═════ Data excerpts ═════

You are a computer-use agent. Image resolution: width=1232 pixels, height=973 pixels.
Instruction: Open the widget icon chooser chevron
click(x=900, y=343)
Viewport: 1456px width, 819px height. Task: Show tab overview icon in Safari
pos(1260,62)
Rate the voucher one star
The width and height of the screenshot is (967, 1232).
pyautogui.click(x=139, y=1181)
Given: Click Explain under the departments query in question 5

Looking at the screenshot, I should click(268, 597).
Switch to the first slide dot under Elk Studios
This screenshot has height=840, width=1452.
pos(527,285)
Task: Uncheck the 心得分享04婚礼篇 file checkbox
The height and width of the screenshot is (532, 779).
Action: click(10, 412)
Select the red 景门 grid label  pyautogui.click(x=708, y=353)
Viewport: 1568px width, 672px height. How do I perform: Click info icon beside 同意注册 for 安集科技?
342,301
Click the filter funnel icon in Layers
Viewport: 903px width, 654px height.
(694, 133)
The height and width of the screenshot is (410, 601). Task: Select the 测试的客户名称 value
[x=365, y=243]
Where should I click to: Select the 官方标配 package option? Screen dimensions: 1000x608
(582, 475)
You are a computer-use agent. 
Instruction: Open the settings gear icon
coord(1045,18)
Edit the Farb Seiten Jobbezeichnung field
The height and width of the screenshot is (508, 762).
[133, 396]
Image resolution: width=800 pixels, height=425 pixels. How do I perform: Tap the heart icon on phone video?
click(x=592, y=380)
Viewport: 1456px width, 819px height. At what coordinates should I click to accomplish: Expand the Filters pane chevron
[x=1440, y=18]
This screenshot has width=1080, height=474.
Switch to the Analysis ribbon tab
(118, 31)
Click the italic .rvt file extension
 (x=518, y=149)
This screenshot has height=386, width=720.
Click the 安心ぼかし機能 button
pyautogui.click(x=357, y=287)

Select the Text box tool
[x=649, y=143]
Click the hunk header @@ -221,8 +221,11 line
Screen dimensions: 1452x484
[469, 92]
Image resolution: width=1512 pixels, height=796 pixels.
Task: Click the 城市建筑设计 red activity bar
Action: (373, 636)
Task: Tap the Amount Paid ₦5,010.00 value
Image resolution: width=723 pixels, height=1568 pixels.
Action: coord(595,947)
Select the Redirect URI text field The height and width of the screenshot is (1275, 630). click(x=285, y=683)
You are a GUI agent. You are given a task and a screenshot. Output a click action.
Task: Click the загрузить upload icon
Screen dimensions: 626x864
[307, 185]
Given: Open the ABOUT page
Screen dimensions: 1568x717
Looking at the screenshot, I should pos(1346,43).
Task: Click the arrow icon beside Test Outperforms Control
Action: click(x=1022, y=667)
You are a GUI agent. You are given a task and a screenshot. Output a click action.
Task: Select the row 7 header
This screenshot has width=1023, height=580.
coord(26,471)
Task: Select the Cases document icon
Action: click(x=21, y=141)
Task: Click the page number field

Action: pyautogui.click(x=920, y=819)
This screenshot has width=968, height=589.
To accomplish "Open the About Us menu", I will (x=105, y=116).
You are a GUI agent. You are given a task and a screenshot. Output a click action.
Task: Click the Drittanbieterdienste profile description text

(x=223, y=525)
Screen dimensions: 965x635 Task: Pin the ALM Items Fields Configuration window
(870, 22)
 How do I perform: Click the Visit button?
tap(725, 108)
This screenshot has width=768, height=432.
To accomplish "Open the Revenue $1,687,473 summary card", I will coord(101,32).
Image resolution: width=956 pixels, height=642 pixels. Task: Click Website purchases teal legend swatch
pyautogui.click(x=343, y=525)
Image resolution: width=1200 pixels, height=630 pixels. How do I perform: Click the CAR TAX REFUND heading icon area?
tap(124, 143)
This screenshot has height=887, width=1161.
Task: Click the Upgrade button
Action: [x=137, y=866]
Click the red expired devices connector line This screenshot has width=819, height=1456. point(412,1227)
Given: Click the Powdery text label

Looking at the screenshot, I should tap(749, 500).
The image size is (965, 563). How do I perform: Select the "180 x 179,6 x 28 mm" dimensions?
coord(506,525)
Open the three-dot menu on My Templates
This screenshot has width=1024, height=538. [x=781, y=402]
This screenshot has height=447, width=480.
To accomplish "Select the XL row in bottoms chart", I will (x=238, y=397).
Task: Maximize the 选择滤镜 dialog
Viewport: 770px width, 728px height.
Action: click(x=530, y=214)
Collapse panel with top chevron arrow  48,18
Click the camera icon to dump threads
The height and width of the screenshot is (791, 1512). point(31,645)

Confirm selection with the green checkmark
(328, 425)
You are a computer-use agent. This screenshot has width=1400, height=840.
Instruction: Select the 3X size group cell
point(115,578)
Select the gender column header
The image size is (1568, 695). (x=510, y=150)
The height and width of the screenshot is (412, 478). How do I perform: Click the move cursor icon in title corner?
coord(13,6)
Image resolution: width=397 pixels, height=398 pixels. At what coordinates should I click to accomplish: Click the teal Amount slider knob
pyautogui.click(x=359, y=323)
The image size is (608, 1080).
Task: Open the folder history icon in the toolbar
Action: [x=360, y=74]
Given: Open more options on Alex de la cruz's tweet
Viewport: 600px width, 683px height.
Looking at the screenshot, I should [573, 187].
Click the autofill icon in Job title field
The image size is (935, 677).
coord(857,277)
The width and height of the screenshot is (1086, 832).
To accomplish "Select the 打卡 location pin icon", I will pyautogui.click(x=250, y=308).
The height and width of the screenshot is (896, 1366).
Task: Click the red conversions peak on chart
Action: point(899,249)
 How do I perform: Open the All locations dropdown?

═════

Convert all the rows above into a JSON list of strings, one string for each line, with blank lines omitted.

:: Exercise response ::
[
  "You are a computer-use agent. Image resolution: width=1232 pixels, height=973 pixels.",
  "Instruction: Open the widget icon chooser chevron",
  "click(x=900, y=343)",
  "Viewport: 1456px width, 819px height. Task: Show tab overview icon in Safari",
  "pos(1260,62)",
  "Rate the voucher one star",
  "The width and height of the screenshot is (967, 1232).",
  "pyautogui.click(x=139, y=1181)",
  "Given: Click Explain under the departments query in question 5",
  "Looking at the screenshot, I should click(268, 597).",
  "Switch to the first slide dot under Elk Studios",
  "This screenshot has height=840, width=1452.",
  "pos(527,285)",
  "Task: Uncheck the 心得分享04婚礼篇 file checkbox",
  "The height and width of the screenshot is (532, 779).",
  "Action: click(10, 412)",
  "Select the red 景门 grid label  pyautogui.click(x=708, y=353)",
  "Viewport: 1568px width, 672px height. How do I perform: Click info icon beside 同意注册 for 安集科技?",
  "342,301",
  "Click the filter funnel icon in Layers",
  "Viewport: 903px width, 654px height.",
  "(694, 133)",
  "The height and width of the screenshot is (410, 601). Task: Select the 测试的客户名称 value",
  "[x=365, y=243]",
  "Where should I click to: Select the 官方标配 package option? Screen dimensions: 1000x608",
  "(582, 475)",
  "You are a computer-use agent. ",
  "Instruction: Open the settings gear icon",
  "coord(1045,18)",
  "Edit the Farb Seiten Jobbezeichnung field",
  "The height and width of the screenshot is (508, 762).",
  "[133, 396]",
  "Image resolution: width=800 pixels, height=425 pixels. How do I perform: Tap the heart icon on phone video?",
  "click(x=592, y=380)",
  "Viewport: 1456px width, 819px height. At what coordinates should I click to accomplish: Expand the Filters pane chevron",
  "[x=1440, y=18]",
  "This screenshot has width=1080, height=474.",
  "Switch to the Analysis ribbon tab",
  "(118, 31)",
  "Click the italic .rvt file extension",
  " (x=518, y=149)",
  "This screenshot has height=386, width=720.",
  "Click the 安心ぼかし機能 button",
  "pyautogui.click(x=357, y=287)",
  "Select the Text box tool",
  "[x=649, y=143]",
  "Click the hunk header @@ -221,8 +221,11 line",
  "Screen dimensions: 1452x484",
  "[469, 92]",
  "Image resolution: width=1512 pixels, height=796 pixels.",
  "Task: Click the 城市建筑设计 red activity bar",
  "Action: (373, 636)",
  "Task: Tap the Amount Paid ₦5,010.00 value",
  "Image resolution: width=723 pixels, height=1568 pixels.",
  "Action: coord(595,947)",
  "Select the Redirect URI text field The height and width of the screenshot is (1275, 630). click(x=285, y=683)",
  "You are a GUI agent. You are given a task and a screenshot. Output a click action.",
  "Task: Click the загрузить upload icon",
  "Screen dimensions: 626x864",
  "[307, 185]",
  "Given: Open the ABOUT page",
  "Screen dimensions: 1568x717",
  "Looking at the screenshot, I should pos(1346,43).",
  "Task: Click the arrow icon beside Test Outperforms Control",
  "Action: click(x=1022, y=667)",
  "You are a GUI agent. You are given a task and a screenshot. Output a click action.",
  "Task: Select the row 7 header",
  "This screenshot has width=1023, height=580.",
  "coord(26,471)",
  "Task: Select the Cases document icon",
  "Action: click(x=21, y=141)",
  "Task: Click the page number field",
  "Action: pyautogui.click(x=920, y=819)",
  "This screenshot has width=968, height=589.",
  "To accomplish \"Open the About Us menu\", I will (x=105, y=116).",
  "You are a GUI agent. You are given a task and a screenshot. Output a click action.",
  "Task: Click the Drittanbieterdienste profile description text",
  "(x=223, y=525)",
  "Screen dimensions: 965x635 Task: Pin the ALM Items Fields Configuration window",
  "(870, 22)",
  " How do I perform: Click the Visit button?",
  "tap(725, 108)",
  "This screenshot has width=768, height=432.",
  "To accomplish \"Open the Revenue $1,687,473 summary card\", I will coord(101,32).",
  "Image resolution: width=956 pixels, height=642 pixels. Task: Click Website purchases teal legend swatch",
  "pyautogui.click(x=343, y=525)",
  "Image resolution: width=1200 pixels, height=630 pixels. How do I perform: Click the CAR TAX REFUND heading icon area?",
  "tap(124, 143)",
  "This screenshot has height=887, width=1161.",
  "Task: Click the Upgrade button",
  "Action: [x=137, y=866]",
  "Click the red expired devices connector line This screenshot has width=819, height=1456. point(412,1227)",
  "Given: Click the Powdery text label",
  "Looking at the screenshot, I should tap(749, 500).",
  "The image size is (965, 563). How do I perform: Select the \"180 x 179,6 x 28 mm\" dimensions?",
  "coord(506,525)",
  "Open the three-dot menu on My Templates",
  "This screenshot has width=1024, height=538. [x=781, y=402]",
  "This screenshot has height=447, width=480.",
  "To accomplish \"Select the XL row in bottoms chart\", I will (x=238, y=397).",
  "Task: Maximize the 选择滤镜 dialog",
  "Viewport: 770px width, 728px height.",
  "Action: click(x=530, y=214)",
  "Collapse panel with top chevron arrow  48,18",
  "Click the camera icon to dump threads",
  "The height and width of the screenshot is (791, 1512). point(31,645)",
  "Confirm selection with the green checkmark",
  "(328, 425)",
  "You are a computer-use agent. This screenshot has width=1400, height=840.",
  "Instruction: Select the 3X size group cell",
  "point(115,578)",
  "Select the gender column header",
  "The image size is (1568, 695). (x=510, y=150)",
  "The height and width of the screenshot is (412, 478). How do I perform: Click the move cursor icon in title corner?",
  "coord(13,6)",
  "Image resolution: width=397 pixels, height=398 pixels. At what coordinates should I click to accomplish: Click the teal Amount slider knob",
  "pyautogui.click(x=359, y=323)",
  "The image size is (608, 1080).",
  "Task: Open the folder history icon in the toolbar",
  "Action: [x=360, y=74]",
  "Given: Open more options on Alex de la cruz's tweet",
  "Viewport: 600px width, 683px height.",
  "Looking at the screenshot, I should [573, 187].",
  "Click the autofill icon in Job title field",
  "The image size is (935, 677).",
  "coord(857,277)",
  "The width and height of the screenshot is (1086, 832).",
  "To accomplish \"Select the 打卡 location pin icon\", I will pyautogui.click(x=250, y=308).",
  "The height and width of the screenshot is (896, 1366).",
  "Task: Click the red conversions peak on chart",
  "Action: point(899,249)",
  " How do I perform: Open the All locations dropdown?"
]